Elasticsearch is good at:

  • full-text-ish search
  • filter-heavy user queries
  • dense vector retrieval
  • document lookup
  • ranking experiments

ClickHouse is good at:

  • counting millions of rows quickly
  • compressing text columns
  • storing embedding history
  • grouping by source/model/month
  • powering offline analysis

Trying to make one of them do both jobs would be possible in the same way eating soup with a fork is possible. You can prove your dedication; you cannot prove your judgment.

What it costs locally

Local recurring cost is mostly electricity and disks. The hardware already exists because formidable is my workstation. The marginal cost of Mogador is therefore much lower than the cloud equivalent.

Current storage reality:

MountCapacityUsedFreeUsage
media RAID17.28 TiB6.47 TiB0.81 TiB88.9%
fast SSD (javelin)1.82 TiB1.30 TiB0.52 TiB71.5%
MinIO staging SSD119 GiB99 GiB20 GiB83.1%

The RAID1 setup uses two 8 TB disks to expose roughly one disk of usable capacity with redundancy. Backups are still separate; RAID1 protects against a single disk failure and keeps the hot corpus available.

What it would cost on AWS

This is a rough estimate rather than a procurement-grade quote. AWS pricing moves by region, reserved commitments, storage class, egress, and whether you accept managed-service minimums. I used public pricing models and conservative assumptions:

  • 9.46 TiB object corpus in S3 Standard
  • two 8 TB disks worth of gp3-equivalent block storage for RAID1-like durability
  • 13M processed files
  • 6 queue hops per file
  • send + receive + delete per queue hop
  • Elasticsearch/OpenSearch with production-ish redundancy
  • ClickHouse Cloud or equivalent managed analytical storage
  • one CPU-heavy instance comparable to the 7950X host
  • one 24 GB GPU instance comparable to the 4090 class for ML services
  • MediaConvert as a separate one-time/backfill or monthly processing cost, depending on workload

Approximate monthly baseline, excluding MediaConvert:

ComponentEstimate
S3 Standard for 9.46 TiB~$223/mo
S3 requests for 13M objects, rough~$211 per large processing pass
SQS for ~234M billed requests~$93 per large processing pass
gp3 for 16 TB raw RAID1-equivalent block storage~$1,311/mo
OpenSearch compute~$366-$731/mo
OpenSearch storage, 3x 331 GB~$121/mo
ClickHouse Cloud / managed analytical tier~$390-$1,560/mo
CPU instance comparable to host workload~$894-$1,340/mo
24 GB GPU instance~$734/mo
1 TB internet egress~$92/mo

Baseline total:

ScenarioEstimate
no egress~$4,300-$6,300/mo
1 TB egress~$4,400-$6,400/mo
5 TB egress~$4,800-$6,800/mo

MediaConvert is the jump scare. AWS Elemental MediaConvert is billed per output minute with normalization multipliers. A 1.3-million-video pass can range from ~$4,875 for very short/simple outputs to ~$78,000 for longer/higher-quality processing assumptions.

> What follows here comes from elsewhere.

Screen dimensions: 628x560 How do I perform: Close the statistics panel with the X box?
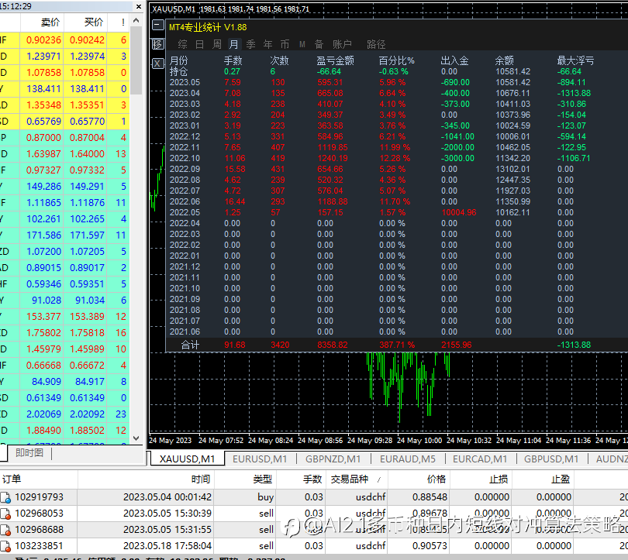pos(157,63)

At that point the cloud version mostly becomes a budgeting exercise: every queue hop, transcode minute, vector table, replica, and egress path turns into a small line item with sharp little teeth.

Why this works

Mogador works because it follows a few rules:

  1. Every item has a stable key.
  2. Every worker can retry safely.
  3. Every expensive stage is isolated behind a queue.
  4. Every storage layer has one main job.
  5. Deduplication happens before long-term storage.
  6. GPU inference is batched.
  7. Bulk writes are batched.
  8. Config is centralized.
  9. Logs are structured.
  10. New sources implement a tiny adapter instead of a new platform.